Quienes lo vivieron lo recuerdan como una mezcla de confusión y ganas. Desde el escenario sonaba Badía, un grupo coruñés de la época, que tuvo que pasar el mal trago de tocar „ellos, los primeros„, en aquellas tablas en las que se canta casi al oído del público. Con una media de dos conciertos a la semana, ya han sido muchos los intérpretes que han pasado a estas alturas por el Jazz Filloa, pero su fama de prueba de fuego sigue intacta. "Los músicos se sienten cohibidos, incluso los veteranos, por tener a la gente tan cerca y calladita", asegura Alberto Mella, uno de los propietarios.

El vértigo de esa noche, sin embargo, no estaba solo bajo los focos. Tanto Mella como Antonio Rodríguez, su compañero de aventuras, lo sentían en la piel por el inicio de un sueño que no sabían cómo acabaría, pero en el que se conducían "sin miedo". Ambos eran "muy jóvenes", y lo habían apostado todo a una sola carta, arañando el poco presupuesto del que disponían. Tras poco más de un mes afanados en las obras, los melómanos abrían en los 80 su sala en la Rúa Ciega, de la que el local no se ha movido en casi 40 años.

La cifra la alcanzarán dentro de unos meses, este 29 de diciembre, y lo celebrarán con una gran fiesta. De nuevo crecerá la expectación en los estómagos al cruzar las características puertas rojas del edificio, y pasar por debajo de las letras de madera de las que el club presume en su fachada. El recorrido lo han hecho figuras como Jorge Pardo, la amiga de Charlie Parker Sheila Jordan, o Joe Henderson. "Aquí hemos tenido a todos los grandes tocando, o simplemente visitando el local", afirma orgulloso Rodríguez.

El dueño recuerda con especial cariño el día en el que se encontró a Herbie Hancock en la barra. "Es un número uno, pero fue muy agradable, y estuvimos charlando", dice sobre el famoso pianista. También desde otros géneros se internaban en el Jazz Filloa. Loquillo, dueño del rock and roll, solía quemar sus tardes en el club, en el que terminaba después de rebuscar entre los tesoros del vecino Discos Portobello.
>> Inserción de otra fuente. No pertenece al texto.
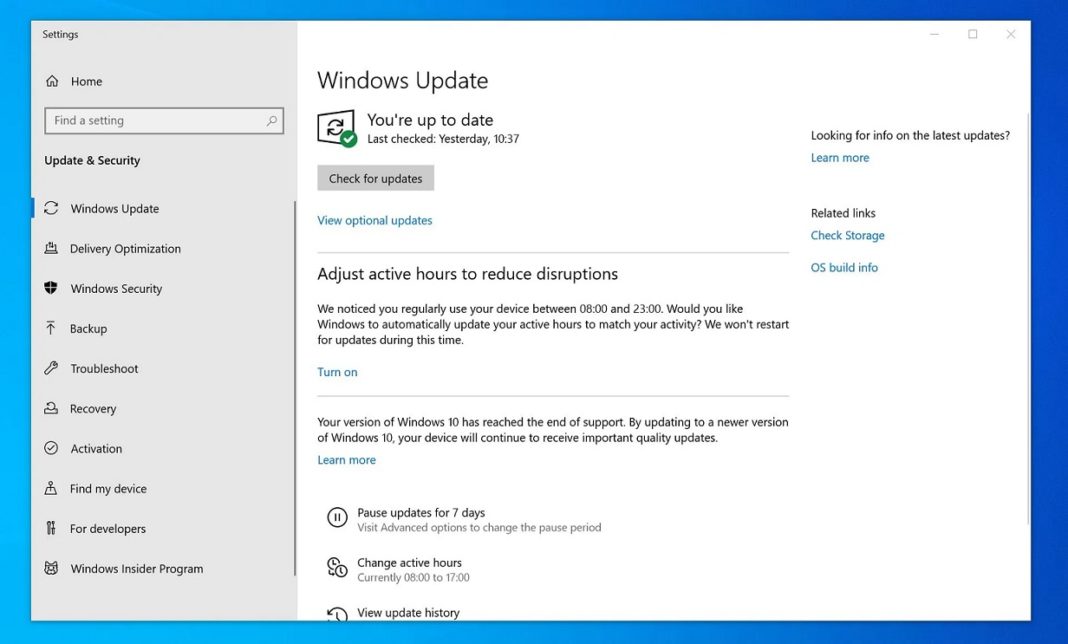Open the Activation settings icon
The image size is (1068, 644).
pos(52,448)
Cuando recalan en la sala, los músicos suelen dejar un regalo. Ellos son en parte los responsables de la extensa colección musical del Filloa, que cifra en más de 1.000 los vinilos que almacena. Muchas son esas mismas pistas que sus propietarios trataban de poner en los bares de jóvenes, desesperados por alguna migaja de jazz. "No teníamos dónde escucharlo. Si en algún sitio ponías un disco, la gente se ponía a protestar", cuenta Rodríguez.
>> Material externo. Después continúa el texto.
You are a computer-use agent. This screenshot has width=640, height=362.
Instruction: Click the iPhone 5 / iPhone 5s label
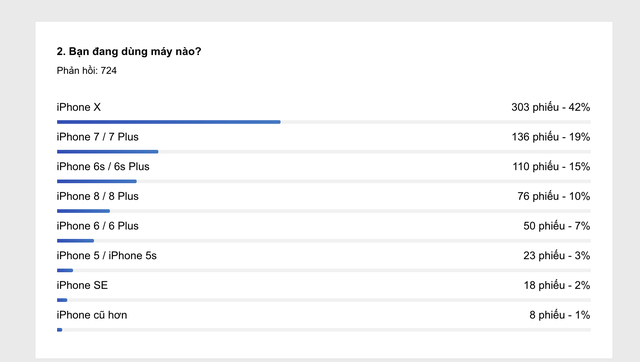coord(107,256)
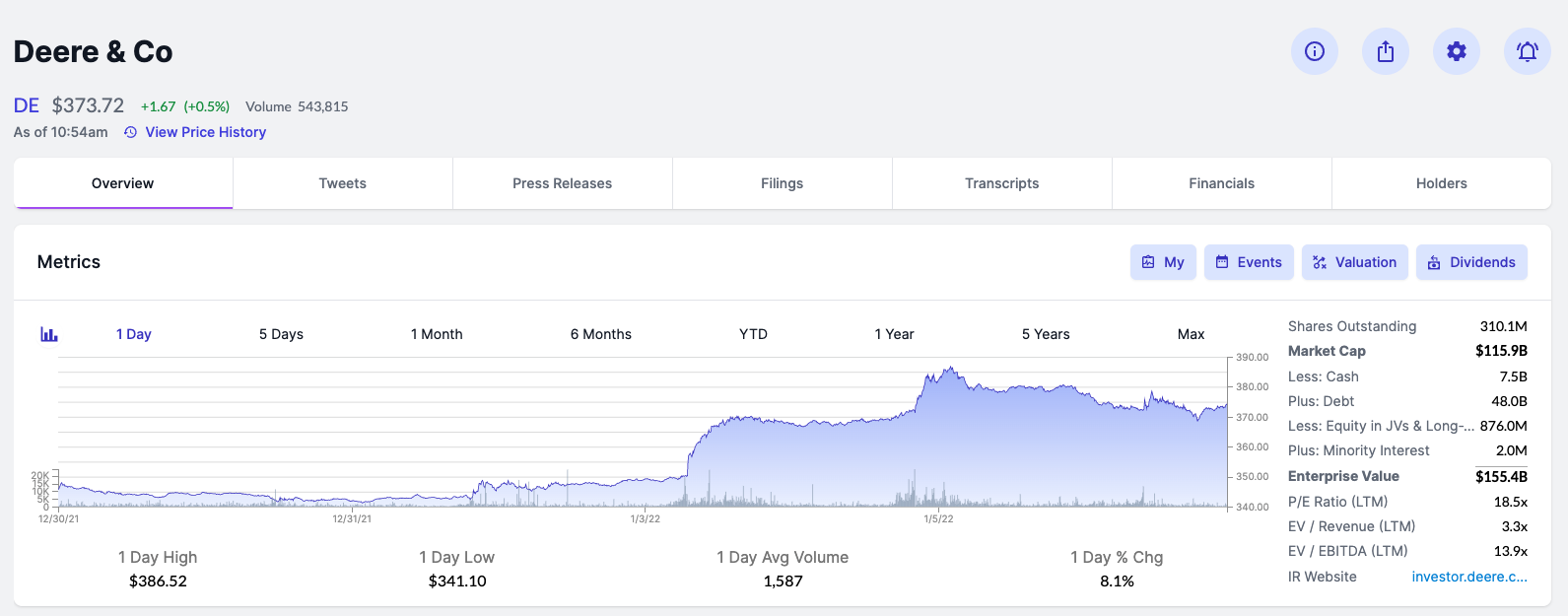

En la carencia, él y Mella vieron la posibilidad, y se construyeron a medida una sala para el género. Musical 47, otro icono de la urbe, les prestó un puñado de instrumentos para esa primera etapa, de la que procede una de las reliquias del local. Aunque han recibido ofertas, en el Filloa se resisten a vender su "emblema", un saxofón de finales de la Segunda Guerra Mundial hecho en plástico por la falta de metales. Su precio fueron 10.000 pesetas, que se restaron a unas cuentas que boquean desde los 80 en busca de equilibrio.

En el local reconocen que han vivido "40 años al límite", y que llegaron a estar "dos meses sin conciertos" en las horas bajas. Aguantar ha sido cuestión de "cabezonería" y "paciencia", y también de aprender a "vivir apretados". Saben que "lo normal sería cerrar", pero siempre rechazaron la idea. "Para sobrevivir hay que tener ganas en el bolsillo. Esto es lo que queremos", afirman.